Copy the entries exactly, leaving out nothing.
--- Excerpted records ---
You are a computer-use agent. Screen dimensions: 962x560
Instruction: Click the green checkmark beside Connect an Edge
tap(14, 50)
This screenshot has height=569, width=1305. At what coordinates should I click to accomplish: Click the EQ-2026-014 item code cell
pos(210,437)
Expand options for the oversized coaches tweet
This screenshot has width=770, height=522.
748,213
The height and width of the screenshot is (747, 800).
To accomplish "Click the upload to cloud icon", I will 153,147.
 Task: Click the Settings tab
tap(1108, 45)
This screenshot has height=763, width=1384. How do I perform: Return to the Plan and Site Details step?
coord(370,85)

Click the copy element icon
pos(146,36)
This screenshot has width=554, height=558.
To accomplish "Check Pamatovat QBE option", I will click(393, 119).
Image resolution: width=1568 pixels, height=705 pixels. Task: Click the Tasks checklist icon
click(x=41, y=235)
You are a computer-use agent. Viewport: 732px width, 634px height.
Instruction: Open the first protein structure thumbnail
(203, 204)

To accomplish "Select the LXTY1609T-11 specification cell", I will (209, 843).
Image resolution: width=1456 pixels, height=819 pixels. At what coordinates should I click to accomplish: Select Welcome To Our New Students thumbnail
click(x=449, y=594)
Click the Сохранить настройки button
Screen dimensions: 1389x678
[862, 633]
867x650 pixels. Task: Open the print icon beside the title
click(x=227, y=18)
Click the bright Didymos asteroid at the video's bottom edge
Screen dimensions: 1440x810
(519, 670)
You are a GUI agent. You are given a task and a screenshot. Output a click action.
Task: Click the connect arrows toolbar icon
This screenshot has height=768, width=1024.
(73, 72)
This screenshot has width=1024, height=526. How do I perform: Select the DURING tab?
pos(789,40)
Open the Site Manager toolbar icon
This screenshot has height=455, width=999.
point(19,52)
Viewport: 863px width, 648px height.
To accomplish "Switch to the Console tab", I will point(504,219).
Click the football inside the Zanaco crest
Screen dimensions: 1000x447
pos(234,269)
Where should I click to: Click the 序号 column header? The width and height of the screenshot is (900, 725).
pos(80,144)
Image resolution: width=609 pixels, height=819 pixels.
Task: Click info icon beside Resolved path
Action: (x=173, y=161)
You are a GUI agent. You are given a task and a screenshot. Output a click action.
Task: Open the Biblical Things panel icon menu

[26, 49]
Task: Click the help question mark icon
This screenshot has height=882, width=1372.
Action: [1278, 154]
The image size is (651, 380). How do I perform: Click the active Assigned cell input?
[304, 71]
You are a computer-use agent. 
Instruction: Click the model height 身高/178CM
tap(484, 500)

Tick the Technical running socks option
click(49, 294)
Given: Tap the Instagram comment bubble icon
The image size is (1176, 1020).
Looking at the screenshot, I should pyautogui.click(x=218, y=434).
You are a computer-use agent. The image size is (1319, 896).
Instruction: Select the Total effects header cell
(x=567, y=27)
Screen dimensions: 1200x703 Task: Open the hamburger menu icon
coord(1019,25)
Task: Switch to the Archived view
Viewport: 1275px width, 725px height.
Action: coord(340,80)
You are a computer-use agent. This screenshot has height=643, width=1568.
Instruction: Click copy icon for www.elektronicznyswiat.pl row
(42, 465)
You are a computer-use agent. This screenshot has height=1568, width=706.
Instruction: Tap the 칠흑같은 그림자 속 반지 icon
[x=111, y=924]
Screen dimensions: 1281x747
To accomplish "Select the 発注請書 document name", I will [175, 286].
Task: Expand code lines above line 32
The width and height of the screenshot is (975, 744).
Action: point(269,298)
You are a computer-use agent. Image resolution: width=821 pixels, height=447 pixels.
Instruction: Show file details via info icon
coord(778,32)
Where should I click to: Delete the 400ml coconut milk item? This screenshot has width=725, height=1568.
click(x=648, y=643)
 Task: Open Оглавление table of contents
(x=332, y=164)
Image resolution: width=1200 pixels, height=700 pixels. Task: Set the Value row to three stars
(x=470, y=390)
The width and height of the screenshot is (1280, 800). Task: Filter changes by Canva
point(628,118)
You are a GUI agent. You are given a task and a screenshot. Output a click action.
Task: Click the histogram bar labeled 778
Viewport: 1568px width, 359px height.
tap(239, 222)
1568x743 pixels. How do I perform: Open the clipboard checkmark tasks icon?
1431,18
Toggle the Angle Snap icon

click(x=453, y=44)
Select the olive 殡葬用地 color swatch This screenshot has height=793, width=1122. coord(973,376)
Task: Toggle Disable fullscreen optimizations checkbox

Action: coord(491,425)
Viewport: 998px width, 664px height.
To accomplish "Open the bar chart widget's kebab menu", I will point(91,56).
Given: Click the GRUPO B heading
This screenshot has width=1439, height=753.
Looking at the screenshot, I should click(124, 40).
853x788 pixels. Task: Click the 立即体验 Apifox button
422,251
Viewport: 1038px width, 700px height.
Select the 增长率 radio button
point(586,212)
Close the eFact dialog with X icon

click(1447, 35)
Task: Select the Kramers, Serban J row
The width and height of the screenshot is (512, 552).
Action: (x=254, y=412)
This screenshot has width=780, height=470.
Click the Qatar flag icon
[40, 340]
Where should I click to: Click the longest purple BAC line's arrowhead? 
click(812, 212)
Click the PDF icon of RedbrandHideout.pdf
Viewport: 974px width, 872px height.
---
**Result of this task**:
You are a computer-use agent. Screen dimensions: 962x560
Instruction: Click the green checkmark beside Connect an Edge
tap(14, 50)
This screenshot has height=569, width=1305. At what coordinates should I click to accomplish: Click the EQ-2026-014 item code cell
pos(210,437)
Expand options for the oversized coaches tweet
This screenshot has width=770, height=522.
748,213
The height and width of the screenshot is (747, 800).
To accomplish "Click the upload to cloud icon", I will 153,147.
 Task: Click the Settings tab
tap(1108, 45)
This screenshot has height=763, width=1384. How do I perform: Return to the Plan and Site Details step?
coord(370,85)

Click the copy element icon
pos(146,36)
This screenshot has width=554, height=558.
To accomplish "Check Pamatovat QBE option", I will click(393, 119).
Image resolution: width=1568 pixels, height=705 pixels. Task: Click the Tasks checklist icon
click(x=41, y=235)
You are a computer-use agent. Viewport: 732px width, 634px height.
Instruction: Open the first protein structure thumbnail
(203, 204)

To accomplish "Select the LXTY1609T-11 specification cell", I will (209, 843).
Image resolution: width=1456 pixels, height=819 pixels. At what coordinates should I click to accomplish: Select Welcome To Our New Students thumbnail
click(x=449, y=594)
Click the Сохранить настройки button
Screen dimensions: 1389x678
[862, 633]
867x650 pixels. Task: Open the print icon beside the title
click(x=227, y=18)
Click the bright Didymos asteroid at the video's bottom edge
Screen dimensions: 1440x810
(519, 670)
You are a GUI agent. You are given a task and a screenshot. Output a click action.
Task: Click the connect arrows toolbar icon
This screenshot has height=768, width=1024.
(73, 72)
This screenshot has width=1024, height=526. How do I perform: Select the DURING tab?
pos(789,40)
Open the Site Manager toolbar icon
This screenshot has height=455, width=999.
point(19,52)
Viewport: 863px width, 648px height.
To accomplish "Switch to the Console tab", I will point(504,219).
Click the football inside the Zanaco crest
Screen dimensions: 1000x447
pos(234,269)
Where should I click to: Click the 序号 column header? The width and height of the screenshot is (900, 725).
pos(80,144)
Image resolution: width=609 pixels, height=819 pixels.
Task: Click info icon beside Resolved path
Action: (x=173, y=161)
You are a GUI agent. You are given a task and a screenshot. Output a click action.
Task: Open the Biblical Things panel icon menu

[26, 49]
Task: Click the help question mark icon
This screenshot has height=882, width=1372.
Action: [1278, 154]
The image size is (651, 380). How do I perform: Click the active Assigned cell input?
[304, 71]
You are a computer-use agent. 
Instruction: Click the model height 身高/178CM
tap(484, 500)

Tick the Technical running socks option
click(49, 294)
Given: Tap the Instagram comment bubble icon
The image size is (1176, 1020).
Looking at the screenshot, I should pyautogui.click(x=218, y=434).
You are a computer-use agent. The image size is (1319, 896).
Instruction: Select the Total effects header cell
(x=567, y=27)
Screen dimensions: 1200x703 Task: Open the hamburger menu icon
coord(1019,25)
Task: Switch to the Archived view
Viewport: 1275px width, 725px height.
Action: coord(340,80)
You are a computer-use agent. This screenshot has height=643, width=1568.
Instruction: Click copy icon for www.elektronicznyswiat.pl row
(42, 465)
You are a computer-use agent. This screenshot has height=1568, width=706.
Instruction: Tap the 칠흑같은 그림자 속 반지 icon
[x=111, y=924]
Screen dimensions: 1281x747
To accomplish "Select the 発注請書 document name", I will [175, 286].
Task: Expand code lines above line 32
The width and height of the screenshot is (975, 744).
Action: point(269,298)
You are a computer-use agent. Image resolution: width=821 pixels, height=447 pixels.
Instruction: Show file details via info icon
coord(778,32)
Where should I click to: Delete the 400ml coconut milk item? This screenshot has width=725, height=1568.
click(x=648, y=643)
 Task: Open Оглавление table of contents
(x=332, y=164)
Image resolution: width=1200 pixels, height=700 pixels. Task: Set the Value row to three stars
(x=470, y=390)
The width and height of the screenshot is (1280, 800). Task: Filter changes by Canva
point(628,118)
You are a GUI agent. You are given a task and a screenshot. Output a click action.
Task: Click the histogram bar labeled 778
Viewport: 1568px width, 359px height.
tap(239, 222)
1568x743 pixels. How do I perform: Open the clipboard checkmark tasks icon?
1431,18
Toggle the Angle Snap icon

click(x=453, y=44)
Select the olive 殡葬用地 color swatch This screenshot has height=793, width=1122. coord(973,376)
Task: Toggle Disable fullscreen optimizations checkbox

Action: coord(491,425)
Viewport: 998px width, 664px height.
To accomplish "Open the bar chart widget's kebab menu", I will point(91,56).
Given: Click the GRUPO B heading
This screenshot has width=1439, height=753.
Looking at the screenshot, I should click(124, 40).
853x788 pixels. Task: Click the 立即体验 Apifox button
422,251
Viewport: 1038px width, 700px height.
Select the 增长率 radio button
point(586,212)
Close the eFact dialog with X icon

click(1447, 35)
Task: Select the Kramers, Serban J row
The width and height of the screenshot is (512, 552).
Action: (x=254, y=412)
This screenshot has width=780, height=470.
Click the Qatar flag icon
[40, 340]
Where should I click to: Click the longest purple BAC line's arrowhead? 
click(812, 212)
Click the PDF icon of RedbrandHideout.pdf
Viewport: 974px width, 872px height.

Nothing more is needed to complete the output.